Fourth Journey (MS 107/3/1-2)

11th August 1779


transcription

[11th August 1779]
11

kout geweest dikmistig.
koude noorde wint
term 45 - 68 - 50
met den middag klaarde de mist op en wierd de wind weder zuidelyk en warm.

vertrokken na den middag deselfde coers op. het betrok weer en wierd seer mistig ging met de hr Paterson langs strand dat overal vol hout bomen opdrift vonden. en vele watervogels. hier en daar sandige baatjes dog overal lage klippen en een half uur van strand daar de zee sterk opbrak. zagen een dier klippen als een klein eilandje vol robben. vonden nogal overblyfsels van wilde hutten en benen van robben; en schelpen dog sagen geen volk. een hottentot heeft verteld dat hier omstreeks een vis was opgespoeld en dat dit strand volk er van gegeten hebbende allen gestorven waren. verdwaalden en vonden de wagen by hazard weder.
wy spanden na vier uur langsaam rydens, swaare weg, met den donker uit. hadden water megenomen. anders hadden wy sowel als de ossen en Paarden dorst moeten lyden. pinar was vooruit gegaan ter jagt en kwam niet weer

translation

[11th August 1779]
11

Was cold; thick mist.
Cold north wind.
Thermometer: 45-68-50.
At midday mist cleared up and the wind again became southerly and warm.
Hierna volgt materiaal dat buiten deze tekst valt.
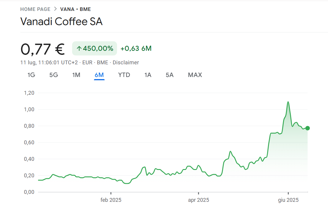Click the breadcrumb chevron arrow separator
Image resolution: width=328 pixels, height=208 pixels.
(56, 9)
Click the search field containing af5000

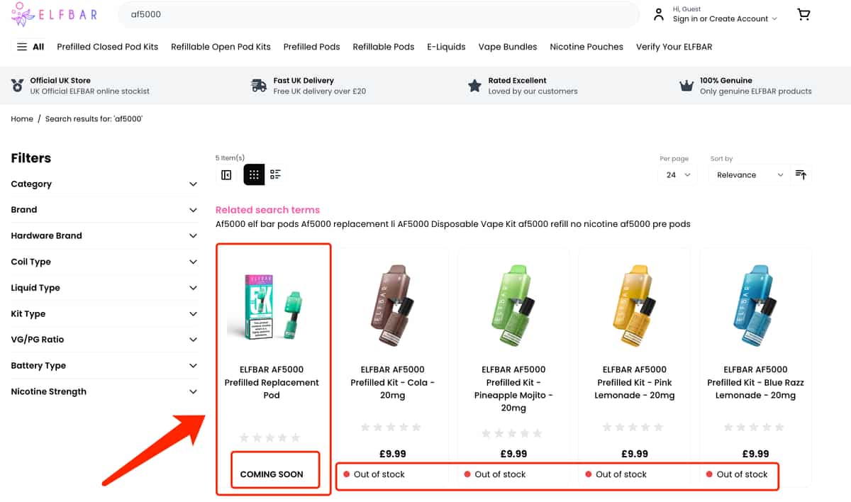click(378, 14)
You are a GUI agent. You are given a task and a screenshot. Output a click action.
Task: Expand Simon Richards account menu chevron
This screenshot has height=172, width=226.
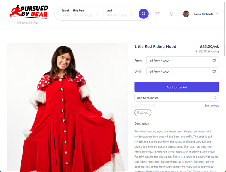pyautogui.click(x=217, y=14)
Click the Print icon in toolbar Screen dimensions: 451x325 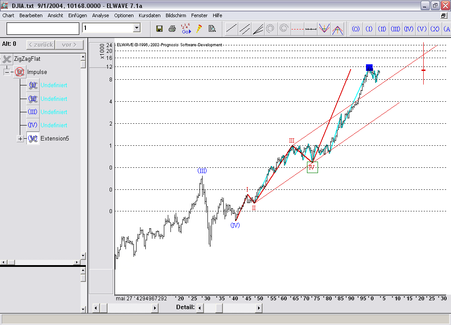click(172, 29)
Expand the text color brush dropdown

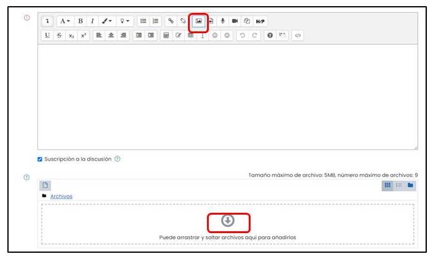(x=107, y=21)
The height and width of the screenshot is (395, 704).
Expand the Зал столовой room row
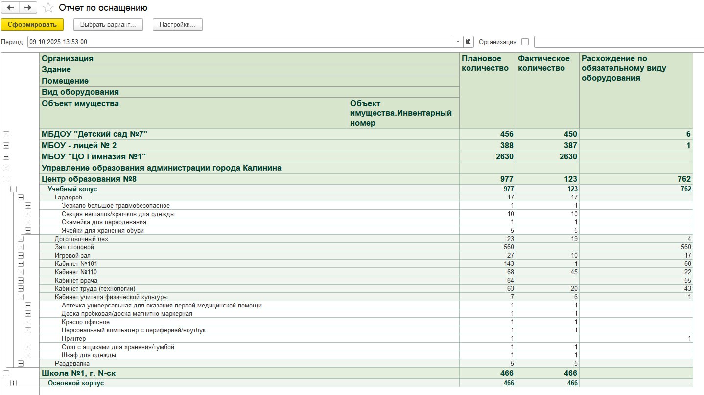(21, 247)
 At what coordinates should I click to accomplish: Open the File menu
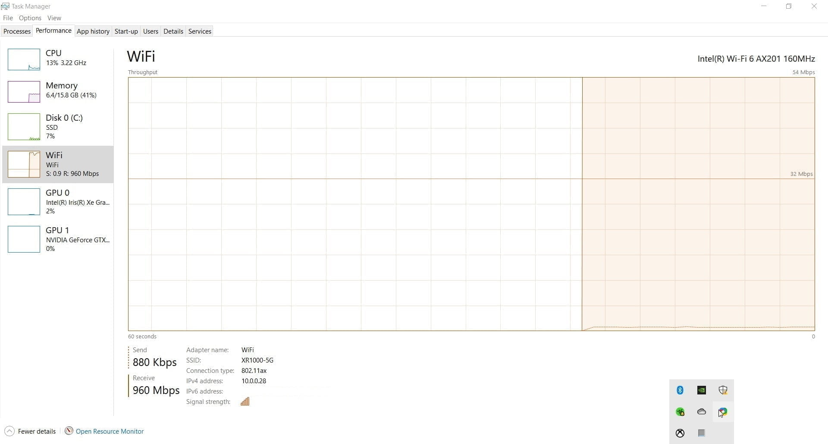(8, 18)
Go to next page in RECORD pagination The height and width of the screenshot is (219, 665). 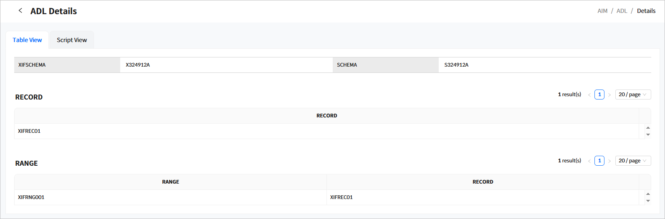(x=609, y=95)
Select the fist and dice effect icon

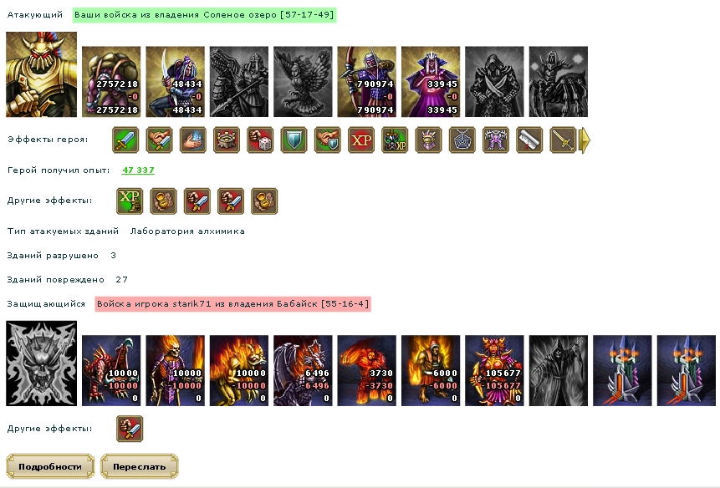260,140
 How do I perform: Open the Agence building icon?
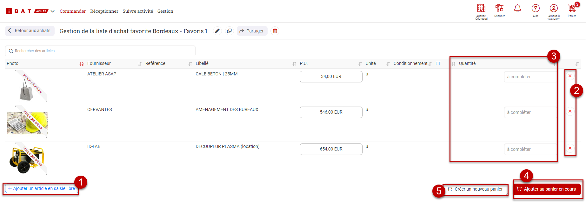pos(481,9)
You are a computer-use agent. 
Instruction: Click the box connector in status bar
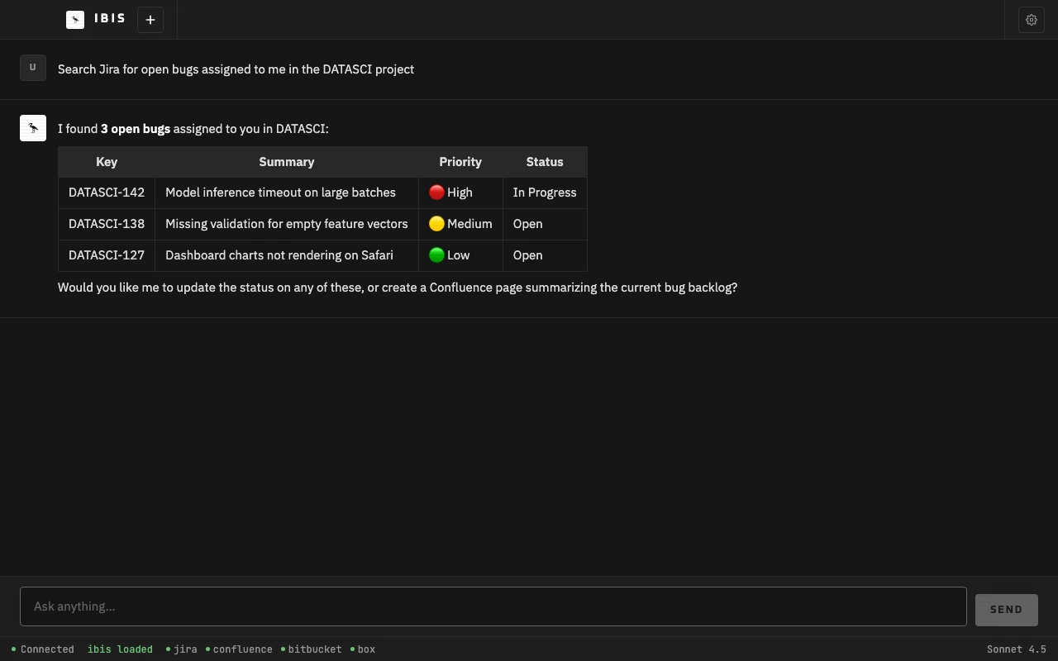click(364, 649)
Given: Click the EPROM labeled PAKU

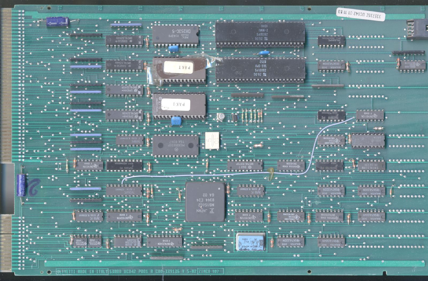Looking at the screenshot, I should [179, 105].
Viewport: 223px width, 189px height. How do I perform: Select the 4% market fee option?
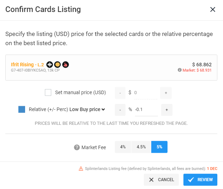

Departed on the same course after midday. It was overcast again and became very misty. Went with Mr Paterson along the shore which we found everywhere full of washed up trees, and many water-fowl. Sandy bays here and there, but everywhere low rocks. And half an hour from the shore there we saw one of these rocks, like a small island, full of seals. Everywhere we found remnants of the savages’ huts and seals' bones and shells; but saw no people. One of the Hottentots told us that a fish was washed up around here and that the shore-people ate it and they all died. Got lost and found the wagon again by chance. After four hours of slow travelling, heavy going, we outspanned when darkness fell. Had taken water along otherwise we as well as the oxen and the horses, would have had to suffer thirst. Pienaar, who had gone ahead, hunting, did not come back.